AI Offering Insights

AI advisory and implementation enablement

This offering supports Swiss stakeholders in moving from AI ambition to controlled implementation. The focus is on business relevance, governance clarity, and delivery discipline.

Module 1 — Prioritise value

Build a pragmatic use-case portfolio with clear business outcomes, feasibility assumptions, and risk profile.

Module 2 — Set governance baseline

Define accountability for model decisions, data controls, and human oversight aligned to regulatory context.

Module 3 — Execute in phases

Deliver a first-wave implementation plan with milestones, ownership, and measurable indicators of progress.

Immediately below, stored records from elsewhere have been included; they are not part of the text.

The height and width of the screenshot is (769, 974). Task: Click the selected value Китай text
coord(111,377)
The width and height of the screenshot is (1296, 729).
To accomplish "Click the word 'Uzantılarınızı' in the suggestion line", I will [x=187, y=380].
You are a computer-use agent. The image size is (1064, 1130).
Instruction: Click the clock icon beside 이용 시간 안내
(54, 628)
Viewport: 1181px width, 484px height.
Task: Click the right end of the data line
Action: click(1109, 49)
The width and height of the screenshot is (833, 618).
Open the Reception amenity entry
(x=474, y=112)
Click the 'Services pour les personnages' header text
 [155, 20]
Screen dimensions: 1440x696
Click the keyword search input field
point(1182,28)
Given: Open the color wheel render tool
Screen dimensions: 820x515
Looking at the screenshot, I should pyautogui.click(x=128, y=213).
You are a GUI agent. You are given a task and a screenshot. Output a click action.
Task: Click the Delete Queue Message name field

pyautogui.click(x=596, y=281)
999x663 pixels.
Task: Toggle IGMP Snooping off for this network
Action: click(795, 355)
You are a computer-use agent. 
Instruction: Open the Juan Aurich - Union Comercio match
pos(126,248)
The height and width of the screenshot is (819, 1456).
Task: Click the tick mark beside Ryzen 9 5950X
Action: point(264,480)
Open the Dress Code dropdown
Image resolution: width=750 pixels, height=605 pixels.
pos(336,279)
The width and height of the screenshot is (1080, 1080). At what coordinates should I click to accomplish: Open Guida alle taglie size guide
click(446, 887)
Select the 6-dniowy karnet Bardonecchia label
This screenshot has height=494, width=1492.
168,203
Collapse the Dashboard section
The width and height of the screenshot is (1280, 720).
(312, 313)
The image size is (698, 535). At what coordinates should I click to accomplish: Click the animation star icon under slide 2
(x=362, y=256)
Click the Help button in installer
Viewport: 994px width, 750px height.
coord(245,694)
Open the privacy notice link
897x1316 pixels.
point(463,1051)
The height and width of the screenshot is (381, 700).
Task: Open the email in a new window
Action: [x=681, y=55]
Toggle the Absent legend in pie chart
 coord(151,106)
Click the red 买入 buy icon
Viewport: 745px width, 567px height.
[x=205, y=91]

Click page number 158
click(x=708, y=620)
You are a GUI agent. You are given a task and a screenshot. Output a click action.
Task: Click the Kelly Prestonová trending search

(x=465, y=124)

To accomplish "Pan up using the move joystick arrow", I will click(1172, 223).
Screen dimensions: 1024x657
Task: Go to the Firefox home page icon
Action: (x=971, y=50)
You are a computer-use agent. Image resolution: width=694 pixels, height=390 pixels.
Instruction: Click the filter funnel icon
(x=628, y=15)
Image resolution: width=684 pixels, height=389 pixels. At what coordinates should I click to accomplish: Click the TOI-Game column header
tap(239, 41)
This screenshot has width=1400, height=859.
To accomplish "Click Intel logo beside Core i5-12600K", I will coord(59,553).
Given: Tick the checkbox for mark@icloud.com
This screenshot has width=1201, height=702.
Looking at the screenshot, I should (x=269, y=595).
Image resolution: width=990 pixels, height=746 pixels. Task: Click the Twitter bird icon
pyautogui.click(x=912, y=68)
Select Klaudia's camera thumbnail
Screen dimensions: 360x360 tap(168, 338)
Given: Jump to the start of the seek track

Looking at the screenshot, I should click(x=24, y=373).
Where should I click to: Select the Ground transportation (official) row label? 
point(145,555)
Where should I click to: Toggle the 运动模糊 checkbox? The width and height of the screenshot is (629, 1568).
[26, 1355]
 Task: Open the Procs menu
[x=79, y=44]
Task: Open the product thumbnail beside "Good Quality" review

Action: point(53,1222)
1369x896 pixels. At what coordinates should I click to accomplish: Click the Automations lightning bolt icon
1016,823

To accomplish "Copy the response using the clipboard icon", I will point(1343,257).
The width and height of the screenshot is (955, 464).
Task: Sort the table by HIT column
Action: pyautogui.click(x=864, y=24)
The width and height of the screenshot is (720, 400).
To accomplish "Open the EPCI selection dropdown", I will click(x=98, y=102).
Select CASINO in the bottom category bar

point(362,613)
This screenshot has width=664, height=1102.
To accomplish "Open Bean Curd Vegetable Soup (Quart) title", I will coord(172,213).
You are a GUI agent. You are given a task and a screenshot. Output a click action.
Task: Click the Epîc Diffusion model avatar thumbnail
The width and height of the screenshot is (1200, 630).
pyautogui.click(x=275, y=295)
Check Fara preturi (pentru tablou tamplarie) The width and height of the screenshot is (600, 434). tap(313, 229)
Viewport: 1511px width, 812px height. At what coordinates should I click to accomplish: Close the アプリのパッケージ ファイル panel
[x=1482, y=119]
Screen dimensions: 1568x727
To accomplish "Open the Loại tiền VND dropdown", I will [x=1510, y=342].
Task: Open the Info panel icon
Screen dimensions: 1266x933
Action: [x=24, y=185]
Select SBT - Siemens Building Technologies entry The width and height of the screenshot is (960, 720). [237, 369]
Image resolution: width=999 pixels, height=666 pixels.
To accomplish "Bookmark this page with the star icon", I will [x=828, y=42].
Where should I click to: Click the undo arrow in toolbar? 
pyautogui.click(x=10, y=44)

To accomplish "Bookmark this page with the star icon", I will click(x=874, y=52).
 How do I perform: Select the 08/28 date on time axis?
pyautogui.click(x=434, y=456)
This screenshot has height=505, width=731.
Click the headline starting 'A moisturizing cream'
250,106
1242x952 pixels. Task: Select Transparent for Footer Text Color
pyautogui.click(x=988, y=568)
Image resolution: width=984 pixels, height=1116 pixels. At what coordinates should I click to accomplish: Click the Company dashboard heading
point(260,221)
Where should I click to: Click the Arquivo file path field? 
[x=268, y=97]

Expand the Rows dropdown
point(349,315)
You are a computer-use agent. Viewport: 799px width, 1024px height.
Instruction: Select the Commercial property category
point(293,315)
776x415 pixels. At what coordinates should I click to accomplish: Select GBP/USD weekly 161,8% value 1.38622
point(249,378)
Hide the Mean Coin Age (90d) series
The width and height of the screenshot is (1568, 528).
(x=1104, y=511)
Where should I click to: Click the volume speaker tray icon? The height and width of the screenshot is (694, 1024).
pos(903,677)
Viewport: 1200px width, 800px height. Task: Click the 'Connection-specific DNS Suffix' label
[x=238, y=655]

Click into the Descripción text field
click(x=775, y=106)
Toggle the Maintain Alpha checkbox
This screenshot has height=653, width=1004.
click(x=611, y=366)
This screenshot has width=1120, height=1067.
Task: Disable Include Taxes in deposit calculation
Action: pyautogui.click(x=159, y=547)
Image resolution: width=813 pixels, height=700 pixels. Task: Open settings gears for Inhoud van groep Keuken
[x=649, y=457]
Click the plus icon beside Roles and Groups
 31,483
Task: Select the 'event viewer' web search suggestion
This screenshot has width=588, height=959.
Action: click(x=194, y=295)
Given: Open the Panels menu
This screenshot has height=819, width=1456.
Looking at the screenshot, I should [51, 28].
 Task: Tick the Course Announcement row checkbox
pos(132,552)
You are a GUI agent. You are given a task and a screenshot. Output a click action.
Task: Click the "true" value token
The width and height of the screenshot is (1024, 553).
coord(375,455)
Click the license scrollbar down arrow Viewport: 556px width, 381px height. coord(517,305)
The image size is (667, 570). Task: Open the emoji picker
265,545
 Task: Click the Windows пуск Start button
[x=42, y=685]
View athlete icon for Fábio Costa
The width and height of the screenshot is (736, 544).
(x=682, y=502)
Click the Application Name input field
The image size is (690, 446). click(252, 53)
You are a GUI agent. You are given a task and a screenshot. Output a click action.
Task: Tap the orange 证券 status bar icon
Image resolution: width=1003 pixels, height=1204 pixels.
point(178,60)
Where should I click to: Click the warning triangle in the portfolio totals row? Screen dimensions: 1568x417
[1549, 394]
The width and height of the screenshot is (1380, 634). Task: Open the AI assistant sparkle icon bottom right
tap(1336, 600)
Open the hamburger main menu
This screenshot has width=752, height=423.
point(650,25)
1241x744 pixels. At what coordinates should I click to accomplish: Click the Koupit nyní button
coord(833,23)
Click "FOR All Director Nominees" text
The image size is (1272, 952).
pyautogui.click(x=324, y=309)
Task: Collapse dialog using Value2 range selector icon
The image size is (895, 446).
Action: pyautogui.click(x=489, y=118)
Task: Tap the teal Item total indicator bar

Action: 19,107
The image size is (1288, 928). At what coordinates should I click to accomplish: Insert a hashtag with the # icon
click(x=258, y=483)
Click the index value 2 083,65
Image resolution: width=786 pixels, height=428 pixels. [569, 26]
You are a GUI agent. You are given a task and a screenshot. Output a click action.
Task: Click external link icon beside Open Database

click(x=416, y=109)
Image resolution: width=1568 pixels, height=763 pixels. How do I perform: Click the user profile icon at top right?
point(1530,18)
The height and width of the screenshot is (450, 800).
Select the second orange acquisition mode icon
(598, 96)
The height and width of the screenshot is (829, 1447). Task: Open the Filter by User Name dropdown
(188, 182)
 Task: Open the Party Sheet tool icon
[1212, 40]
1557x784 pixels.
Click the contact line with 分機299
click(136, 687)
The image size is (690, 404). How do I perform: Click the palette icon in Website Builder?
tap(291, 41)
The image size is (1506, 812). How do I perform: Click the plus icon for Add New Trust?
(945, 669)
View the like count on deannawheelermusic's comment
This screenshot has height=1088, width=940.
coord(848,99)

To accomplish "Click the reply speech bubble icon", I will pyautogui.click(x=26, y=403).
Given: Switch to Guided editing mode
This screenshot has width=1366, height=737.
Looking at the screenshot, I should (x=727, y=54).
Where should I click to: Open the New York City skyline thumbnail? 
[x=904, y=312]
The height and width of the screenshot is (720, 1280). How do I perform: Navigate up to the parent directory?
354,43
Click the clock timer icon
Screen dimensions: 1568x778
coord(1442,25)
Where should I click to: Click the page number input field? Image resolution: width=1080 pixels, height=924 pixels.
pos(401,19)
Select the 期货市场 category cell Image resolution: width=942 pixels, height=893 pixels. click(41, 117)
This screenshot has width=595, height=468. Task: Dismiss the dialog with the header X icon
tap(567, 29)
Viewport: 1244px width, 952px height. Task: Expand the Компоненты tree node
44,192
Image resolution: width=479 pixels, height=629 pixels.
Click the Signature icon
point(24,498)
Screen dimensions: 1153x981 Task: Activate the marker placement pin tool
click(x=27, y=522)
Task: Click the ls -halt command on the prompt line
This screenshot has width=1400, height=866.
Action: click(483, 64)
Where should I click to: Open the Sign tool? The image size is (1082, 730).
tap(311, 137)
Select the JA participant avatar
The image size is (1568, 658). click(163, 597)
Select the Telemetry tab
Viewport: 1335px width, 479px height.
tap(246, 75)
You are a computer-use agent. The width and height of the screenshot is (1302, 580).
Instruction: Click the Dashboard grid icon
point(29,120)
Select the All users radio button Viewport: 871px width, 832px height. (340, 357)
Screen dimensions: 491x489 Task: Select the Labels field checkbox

Illustrative application contexts

  • • Private banking scenario (ZKB / UBS context): advisor workflow support with controlled retrieval and explainable output review.
  • • Capital markets scenario (SIX / broker context): AI-enabled operations support with clear control checkpoints and escalation ownership.
  • • Group functions scenario (risk, compliance, legal): targeted automation roadmap balancing productivity and policy adherence.

AI Offering Master Asset

Open PDF

Team for this offering

Relevant delivery profiles

The team composition is adjusted to the offering scope, with profiles selected for execution depth, analytical rigor, and stakeholder coordination in Swiss financial-services environments.

Joao Vieira de Meireles

Joao Vieira de Meireles

FS Business & IT Manager

15 years of professional experience, including 10 years of consulting across fund and asset servicing, brokerage, insurance, corporate banking, and wealth management.

Why relevant here

Leads transformation delivery, target-state design, cloud and AI-enabled platform initiatives, and coordination between business and technology stakeholders.

CZ

Chongshuo Zhai

Consultant, Quantitative Finance

ETH and Swiss Finance Institute background with experience in quantitative finance, BIS data pipelines, and ML/AI model evaluation for market-abuse detection and regulatory reporting.

Why relevant here

Supports data-intensive design, model evaluation, analytics pipelines, and scalable delivery in regulated environments.